I did a pair of flip flops today, printed that out at correct scale with Paint Shop. Then I did a compact mirror and itouch case, didn't scale properly with Jasc, but came out perfect with Adobe. I have no clue what it is I'm doing wrong

Also, how is it possible to print out several substrate templates on one page? My sheets are 8.5 x 14. In Adobe, I clicked "New" made a new page with measurements of 8.5 x 14. I tried two ways, copy/pasted the pic onto the new page, came out too big. Then I tried dragging it, same thing, too big. But if I print one of those templates alone (without moving it to the new page) it prints out perfect.

Yes, Jasc does have a few color management issues, however I printed out a color chart on a mousepad and just manipulate the color if need be. Now if I could just get it to print at the correct scale I'll be a happy camper.


----------



## mgparrish (Jul 9, 2005)

sandy2470 said:


> These are templates from Coastal. On their website it says to set the DPI to 250 (which I did). I think the problem is when I am moving it from program to program. I can't figure it out.
> 
> I did a pair of flip flops today, printed that out at correct scale with Paint Shop. Then I did a compact mirror and itouch case, didn't scale properly with Jasc, but came out perfect with Adobe. I have no clue what it is I'm doing wrong
> 
> ...


Suggest not to cut and paste between the 2 programs using the clipboard, save out your files instead. You should be able to cut and paste using the clipboard OK though if only your single program is open

If you use both workspaces then DPI's must match between PS and Photopaint, then when saving out the files (matching the original source DPI) then they should all open in the correct proportions.
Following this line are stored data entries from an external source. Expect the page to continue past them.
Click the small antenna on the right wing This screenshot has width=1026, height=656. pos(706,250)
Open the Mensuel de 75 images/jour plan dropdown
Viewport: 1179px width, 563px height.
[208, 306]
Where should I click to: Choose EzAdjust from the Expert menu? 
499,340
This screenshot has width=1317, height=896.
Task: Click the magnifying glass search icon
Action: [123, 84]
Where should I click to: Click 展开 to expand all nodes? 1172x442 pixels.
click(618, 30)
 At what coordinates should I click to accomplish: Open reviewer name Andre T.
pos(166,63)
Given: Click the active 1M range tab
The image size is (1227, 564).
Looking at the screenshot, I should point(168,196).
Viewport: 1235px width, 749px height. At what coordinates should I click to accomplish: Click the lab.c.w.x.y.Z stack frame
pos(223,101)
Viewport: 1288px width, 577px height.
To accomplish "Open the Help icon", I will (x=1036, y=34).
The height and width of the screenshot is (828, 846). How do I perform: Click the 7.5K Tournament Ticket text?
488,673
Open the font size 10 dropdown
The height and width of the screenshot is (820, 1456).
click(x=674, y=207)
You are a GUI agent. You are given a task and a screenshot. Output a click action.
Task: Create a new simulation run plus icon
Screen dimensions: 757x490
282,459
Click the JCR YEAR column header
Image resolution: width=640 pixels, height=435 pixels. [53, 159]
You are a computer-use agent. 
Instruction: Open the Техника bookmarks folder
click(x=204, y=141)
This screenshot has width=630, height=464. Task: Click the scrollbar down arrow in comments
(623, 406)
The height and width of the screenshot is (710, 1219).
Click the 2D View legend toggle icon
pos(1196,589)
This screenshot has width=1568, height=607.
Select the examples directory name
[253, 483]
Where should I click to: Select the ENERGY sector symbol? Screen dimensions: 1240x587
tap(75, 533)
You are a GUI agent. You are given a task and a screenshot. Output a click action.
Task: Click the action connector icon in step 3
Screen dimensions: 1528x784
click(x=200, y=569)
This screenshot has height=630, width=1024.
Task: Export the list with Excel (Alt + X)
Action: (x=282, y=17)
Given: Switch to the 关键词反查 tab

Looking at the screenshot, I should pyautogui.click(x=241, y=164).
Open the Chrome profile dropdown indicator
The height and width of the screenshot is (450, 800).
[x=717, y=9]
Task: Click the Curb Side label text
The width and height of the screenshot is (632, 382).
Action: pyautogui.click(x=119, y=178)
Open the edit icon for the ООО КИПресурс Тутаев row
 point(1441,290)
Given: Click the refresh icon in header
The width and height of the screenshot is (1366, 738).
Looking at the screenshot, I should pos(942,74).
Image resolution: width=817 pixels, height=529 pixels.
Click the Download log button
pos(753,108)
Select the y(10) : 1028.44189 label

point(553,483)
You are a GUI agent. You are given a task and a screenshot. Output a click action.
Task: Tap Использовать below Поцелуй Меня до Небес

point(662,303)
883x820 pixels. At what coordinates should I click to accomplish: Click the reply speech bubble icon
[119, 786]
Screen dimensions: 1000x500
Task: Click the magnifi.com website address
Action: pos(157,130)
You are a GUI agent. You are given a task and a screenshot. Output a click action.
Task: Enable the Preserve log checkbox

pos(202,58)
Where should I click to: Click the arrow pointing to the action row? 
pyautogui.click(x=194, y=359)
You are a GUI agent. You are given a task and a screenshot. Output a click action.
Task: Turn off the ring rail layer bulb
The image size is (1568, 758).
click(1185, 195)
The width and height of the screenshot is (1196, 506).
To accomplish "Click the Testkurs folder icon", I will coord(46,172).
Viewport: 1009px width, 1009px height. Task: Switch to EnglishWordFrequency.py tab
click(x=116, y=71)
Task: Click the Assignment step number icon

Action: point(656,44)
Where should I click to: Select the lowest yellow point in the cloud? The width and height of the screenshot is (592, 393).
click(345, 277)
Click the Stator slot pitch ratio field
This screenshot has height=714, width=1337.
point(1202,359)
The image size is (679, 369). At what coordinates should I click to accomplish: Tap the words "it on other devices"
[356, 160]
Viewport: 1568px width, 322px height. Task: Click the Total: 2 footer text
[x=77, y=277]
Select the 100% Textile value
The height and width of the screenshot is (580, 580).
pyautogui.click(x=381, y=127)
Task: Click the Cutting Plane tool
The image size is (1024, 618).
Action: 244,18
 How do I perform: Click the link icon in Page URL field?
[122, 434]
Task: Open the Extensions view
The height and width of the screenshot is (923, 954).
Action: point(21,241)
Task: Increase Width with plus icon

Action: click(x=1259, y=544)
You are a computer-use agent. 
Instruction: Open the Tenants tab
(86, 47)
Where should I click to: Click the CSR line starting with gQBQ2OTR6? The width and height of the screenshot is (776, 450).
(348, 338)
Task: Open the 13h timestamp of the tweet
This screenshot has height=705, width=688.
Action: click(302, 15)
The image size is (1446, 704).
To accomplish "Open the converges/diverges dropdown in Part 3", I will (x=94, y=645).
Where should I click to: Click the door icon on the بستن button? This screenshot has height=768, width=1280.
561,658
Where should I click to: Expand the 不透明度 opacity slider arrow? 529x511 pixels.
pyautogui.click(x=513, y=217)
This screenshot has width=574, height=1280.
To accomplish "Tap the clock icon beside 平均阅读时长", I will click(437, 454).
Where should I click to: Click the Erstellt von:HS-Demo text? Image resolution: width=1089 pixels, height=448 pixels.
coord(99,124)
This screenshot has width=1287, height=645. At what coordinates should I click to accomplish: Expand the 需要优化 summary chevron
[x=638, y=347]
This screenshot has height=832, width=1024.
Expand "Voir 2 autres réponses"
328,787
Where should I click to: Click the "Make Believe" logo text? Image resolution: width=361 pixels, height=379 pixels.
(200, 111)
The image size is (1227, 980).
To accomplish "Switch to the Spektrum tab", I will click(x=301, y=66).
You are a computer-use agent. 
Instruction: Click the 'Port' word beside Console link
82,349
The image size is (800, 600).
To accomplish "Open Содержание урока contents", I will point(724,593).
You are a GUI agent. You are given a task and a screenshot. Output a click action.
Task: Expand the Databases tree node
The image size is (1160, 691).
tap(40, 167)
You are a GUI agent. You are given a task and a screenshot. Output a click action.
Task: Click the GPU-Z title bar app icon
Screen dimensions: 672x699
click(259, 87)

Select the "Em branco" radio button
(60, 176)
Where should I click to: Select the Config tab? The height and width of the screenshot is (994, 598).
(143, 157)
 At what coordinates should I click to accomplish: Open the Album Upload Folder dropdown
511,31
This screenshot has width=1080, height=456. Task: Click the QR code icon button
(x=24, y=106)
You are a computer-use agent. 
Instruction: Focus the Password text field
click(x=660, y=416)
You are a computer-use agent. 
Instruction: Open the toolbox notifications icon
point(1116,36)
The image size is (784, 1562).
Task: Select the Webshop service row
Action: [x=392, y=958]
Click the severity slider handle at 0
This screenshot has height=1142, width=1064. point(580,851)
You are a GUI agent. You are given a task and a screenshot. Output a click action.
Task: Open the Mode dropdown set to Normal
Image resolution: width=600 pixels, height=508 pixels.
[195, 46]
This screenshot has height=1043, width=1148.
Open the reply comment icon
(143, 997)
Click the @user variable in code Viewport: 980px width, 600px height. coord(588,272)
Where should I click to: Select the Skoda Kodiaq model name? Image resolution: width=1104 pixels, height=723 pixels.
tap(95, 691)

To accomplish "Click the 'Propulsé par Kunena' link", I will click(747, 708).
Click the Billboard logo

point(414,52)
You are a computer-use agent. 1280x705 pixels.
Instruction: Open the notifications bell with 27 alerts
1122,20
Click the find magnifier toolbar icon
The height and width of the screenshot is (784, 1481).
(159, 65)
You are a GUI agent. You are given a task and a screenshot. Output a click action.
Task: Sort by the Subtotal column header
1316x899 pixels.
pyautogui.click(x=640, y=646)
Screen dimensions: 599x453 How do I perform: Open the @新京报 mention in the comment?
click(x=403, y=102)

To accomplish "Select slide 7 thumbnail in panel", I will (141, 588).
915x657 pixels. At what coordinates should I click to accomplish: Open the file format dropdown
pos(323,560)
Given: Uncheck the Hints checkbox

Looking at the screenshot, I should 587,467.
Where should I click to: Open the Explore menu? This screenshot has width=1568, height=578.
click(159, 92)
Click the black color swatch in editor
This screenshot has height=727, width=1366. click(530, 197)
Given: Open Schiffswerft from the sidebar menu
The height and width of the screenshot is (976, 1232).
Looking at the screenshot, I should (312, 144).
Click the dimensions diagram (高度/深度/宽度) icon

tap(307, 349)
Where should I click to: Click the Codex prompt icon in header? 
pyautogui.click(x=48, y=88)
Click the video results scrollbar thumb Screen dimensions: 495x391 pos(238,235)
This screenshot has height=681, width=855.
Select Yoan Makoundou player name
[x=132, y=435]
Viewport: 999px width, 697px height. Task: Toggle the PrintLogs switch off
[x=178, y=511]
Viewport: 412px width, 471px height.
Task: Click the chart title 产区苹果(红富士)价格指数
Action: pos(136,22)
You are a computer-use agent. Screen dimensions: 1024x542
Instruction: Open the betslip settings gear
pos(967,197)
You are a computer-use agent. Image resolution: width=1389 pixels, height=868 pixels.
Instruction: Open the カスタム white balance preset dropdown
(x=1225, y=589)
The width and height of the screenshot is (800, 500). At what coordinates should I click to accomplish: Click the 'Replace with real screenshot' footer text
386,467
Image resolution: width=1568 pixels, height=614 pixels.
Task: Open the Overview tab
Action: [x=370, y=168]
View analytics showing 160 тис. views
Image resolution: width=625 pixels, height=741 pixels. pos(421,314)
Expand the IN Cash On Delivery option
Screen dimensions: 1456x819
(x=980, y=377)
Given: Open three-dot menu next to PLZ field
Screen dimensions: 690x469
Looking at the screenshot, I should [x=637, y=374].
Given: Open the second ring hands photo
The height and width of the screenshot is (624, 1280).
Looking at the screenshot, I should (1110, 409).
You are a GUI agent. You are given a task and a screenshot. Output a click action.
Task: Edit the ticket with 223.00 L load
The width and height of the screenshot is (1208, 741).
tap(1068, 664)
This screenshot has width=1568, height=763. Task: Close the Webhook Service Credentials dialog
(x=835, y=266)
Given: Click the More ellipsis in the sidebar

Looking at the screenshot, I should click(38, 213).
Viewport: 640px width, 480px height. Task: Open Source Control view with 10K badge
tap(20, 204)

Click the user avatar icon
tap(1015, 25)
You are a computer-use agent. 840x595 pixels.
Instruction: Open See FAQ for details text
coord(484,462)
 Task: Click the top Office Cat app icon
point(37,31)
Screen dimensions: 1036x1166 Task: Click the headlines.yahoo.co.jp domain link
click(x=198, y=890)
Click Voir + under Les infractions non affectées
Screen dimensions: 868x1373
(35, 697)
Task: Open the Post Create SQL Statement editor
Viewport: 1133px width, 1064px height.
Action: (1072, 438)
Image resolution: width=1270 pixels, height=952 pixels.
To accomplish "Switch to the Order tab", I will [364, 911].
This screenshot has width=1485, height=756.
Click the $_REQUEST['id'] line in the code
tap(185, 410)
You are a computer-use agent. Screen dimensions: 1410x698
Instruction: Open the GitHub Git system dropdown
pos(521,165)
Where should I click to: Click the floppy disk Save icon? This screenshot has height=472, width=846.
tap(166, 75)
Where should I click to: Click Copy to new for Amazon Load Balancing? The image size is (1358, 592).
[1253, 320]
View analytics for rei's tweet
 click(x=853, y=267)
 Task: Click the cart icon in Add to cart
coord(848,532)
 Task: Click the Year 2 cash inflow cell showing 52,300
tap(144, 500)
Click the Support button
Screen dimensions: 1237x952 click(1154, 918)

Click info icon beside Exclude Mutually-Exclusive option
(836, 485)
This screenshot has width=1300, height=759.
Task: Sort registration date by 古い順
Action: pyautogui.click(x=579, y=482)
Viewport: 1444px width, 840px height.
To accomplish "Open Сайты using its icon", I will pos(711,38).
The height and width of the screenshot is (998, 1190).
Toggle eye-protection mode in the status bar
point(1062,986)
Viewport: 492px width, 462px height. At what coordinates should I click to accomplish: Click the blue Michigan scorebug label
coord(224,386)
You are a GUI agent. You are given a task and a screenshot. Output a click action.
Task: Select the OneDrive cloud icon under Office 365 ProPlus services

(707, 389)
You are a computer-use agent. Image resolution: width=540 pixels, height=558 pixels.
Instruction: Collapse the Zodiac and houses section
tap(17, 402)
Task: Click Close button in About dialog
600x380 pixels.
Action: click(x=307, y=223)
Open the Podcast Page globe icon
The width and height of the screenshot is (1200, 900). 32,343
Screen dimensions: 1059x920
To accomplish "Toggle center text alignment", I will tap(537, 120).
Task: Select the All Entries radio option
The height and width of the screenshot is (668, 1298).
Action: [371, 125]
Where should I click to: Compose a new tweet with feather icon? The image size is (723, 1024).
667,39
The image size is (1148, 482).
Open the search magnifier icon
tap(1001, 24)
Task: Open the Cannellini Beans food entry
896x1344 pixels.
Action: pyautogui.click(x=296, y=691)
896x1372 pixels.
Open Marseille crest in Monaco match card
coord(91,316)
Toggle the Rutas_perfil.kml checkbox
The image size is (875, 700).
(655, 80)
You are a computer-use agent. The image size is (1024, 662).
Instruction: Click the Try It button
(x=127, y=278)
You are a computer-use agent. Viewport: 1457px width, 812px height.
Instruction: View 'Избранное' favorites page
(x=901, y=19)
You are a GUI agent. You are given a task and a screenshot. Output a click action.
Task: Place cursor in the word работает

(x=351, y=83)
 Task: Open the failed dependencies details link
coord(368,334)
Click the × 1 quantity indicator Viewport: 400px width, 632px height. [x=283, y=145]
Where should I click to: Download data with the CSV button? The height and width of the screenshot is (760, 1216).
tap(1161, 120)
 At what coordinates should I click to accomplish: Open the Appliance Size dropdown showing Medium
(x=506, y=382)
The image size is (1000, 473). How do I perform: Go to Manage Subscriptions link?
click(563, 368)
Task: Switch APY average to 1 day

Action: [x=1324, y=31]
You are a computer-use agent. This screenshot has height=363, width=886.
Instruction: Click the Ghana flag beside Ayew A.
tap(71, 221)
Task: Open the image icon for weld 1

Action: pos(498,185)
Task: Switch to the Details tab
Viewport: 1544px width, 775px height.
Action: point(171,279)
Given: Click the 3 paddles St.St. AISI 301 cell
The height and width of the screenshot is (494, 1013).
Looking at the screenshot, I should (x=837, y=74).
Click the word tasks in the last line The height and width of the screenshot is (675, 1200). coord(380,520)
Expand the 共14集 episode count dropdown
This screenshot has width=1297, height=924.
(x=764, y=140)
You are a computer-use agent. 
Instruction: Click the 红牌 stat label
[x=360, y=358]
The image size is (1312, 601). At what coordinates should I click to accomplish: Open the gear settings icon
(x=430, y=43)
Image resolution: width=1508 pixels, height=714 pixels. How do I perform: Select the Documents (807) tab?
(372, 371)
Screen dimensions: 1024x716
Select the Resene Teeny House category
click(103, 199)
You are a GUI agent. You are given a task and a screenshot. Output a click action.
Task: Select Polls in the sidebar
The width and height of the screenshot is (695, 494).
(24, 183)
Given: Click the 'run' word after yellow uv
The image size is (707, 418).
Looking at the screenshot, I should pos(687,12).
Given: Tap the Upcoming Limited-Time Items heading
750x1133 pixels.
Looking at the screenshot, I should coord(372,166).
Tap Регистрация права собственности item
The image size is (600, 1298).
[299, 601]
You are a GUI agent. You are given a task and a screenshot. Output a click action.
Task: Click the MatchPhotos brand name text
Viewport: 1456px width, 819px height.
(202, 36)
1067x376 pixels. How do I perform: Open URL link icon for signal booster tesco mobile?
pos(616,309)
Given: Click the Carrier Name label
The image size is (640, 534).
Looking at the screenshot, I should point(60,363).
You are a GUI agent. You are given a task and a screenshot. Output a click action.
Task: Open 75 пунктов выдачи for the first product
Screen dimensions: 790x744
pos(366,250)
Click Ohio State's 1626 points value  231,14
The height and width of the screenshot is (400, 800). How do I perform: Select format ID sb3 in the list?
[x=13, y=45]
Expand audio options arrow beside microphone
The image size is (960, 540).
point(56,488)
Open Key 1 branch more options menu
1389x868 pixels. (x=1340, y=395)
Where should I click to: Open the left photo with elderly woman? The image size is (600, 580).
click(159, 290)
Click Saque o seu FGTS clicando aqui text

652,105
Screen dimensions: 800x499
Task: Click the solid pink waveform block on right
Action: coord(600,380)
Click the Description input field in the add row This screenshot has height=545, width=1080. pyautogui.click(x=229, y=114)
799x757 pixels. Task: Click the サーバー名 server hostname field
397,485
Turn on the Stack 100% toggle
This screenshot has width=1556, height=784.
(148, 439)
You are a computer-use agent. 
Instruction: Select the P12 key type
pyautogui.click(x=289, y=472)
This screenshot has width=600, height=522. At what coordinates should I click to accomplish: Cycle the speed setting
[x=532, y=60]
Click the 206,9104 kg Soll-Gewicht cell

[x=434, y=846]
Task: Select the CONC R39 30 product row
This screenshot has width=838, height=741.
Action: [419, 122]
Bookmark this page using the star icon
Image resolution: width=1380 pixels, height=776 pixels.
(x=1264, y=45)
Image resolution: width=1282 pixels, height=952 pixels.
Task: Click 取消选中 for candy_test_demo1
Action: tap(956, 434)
See the attached screen shot for Adobe PS, also I attached a screen shot I found for Paintshop 8 it is showing 150 DPI* but make it 250 DPI and the page dimensions the same*, assuming that matches Adobe and the template files. When you bring in your templates make sure everything matches before you save out your files. 

Also, in Adobe you can readjust an opened template page size in the "Canvas size" option in the "Image" choice in the pull down menu. Here again match DPI's.

Once you have the scaling thing resolved suggest to use Adobe for your cutting and pasting several templates on the same page .... use the_ layer_ feature in Adobe so it is easier to move individual templates around on their own layer. Once you get the numerous templates on the same page and arranged how you like, then you can keep those all on the same layer by "flattening" out the layers.

Also, when printing, make sure something like "scale image to page" is not selected or anything like that in the printer driver setup. _Don't scale in the printer preview or printer screens._


----------



## AnonBri (Jun 20, 2012)

Why not print from illustrator? Take the time to learn the program. It's well worth it.

I always print from illustrator, I even import raster photos from photoshop to print from illustrator. I've found it way easier to gang up on there. Always comes out the exact size needed everytime. Love it.


----------



## mgparrish (Jul 9, 2005)

AnonBri said:


> Why not print from illustrator? Take the time to learn the program. It's well worth it.
> 
> I always print from illustrator, I even import raster photos from photoshop to print from illustrator. I've found it way easier to gang up on there. Always comes out the exact size needed everytime. Love it.


I agree that a vector program it is easier to manipulate objects around and template placements.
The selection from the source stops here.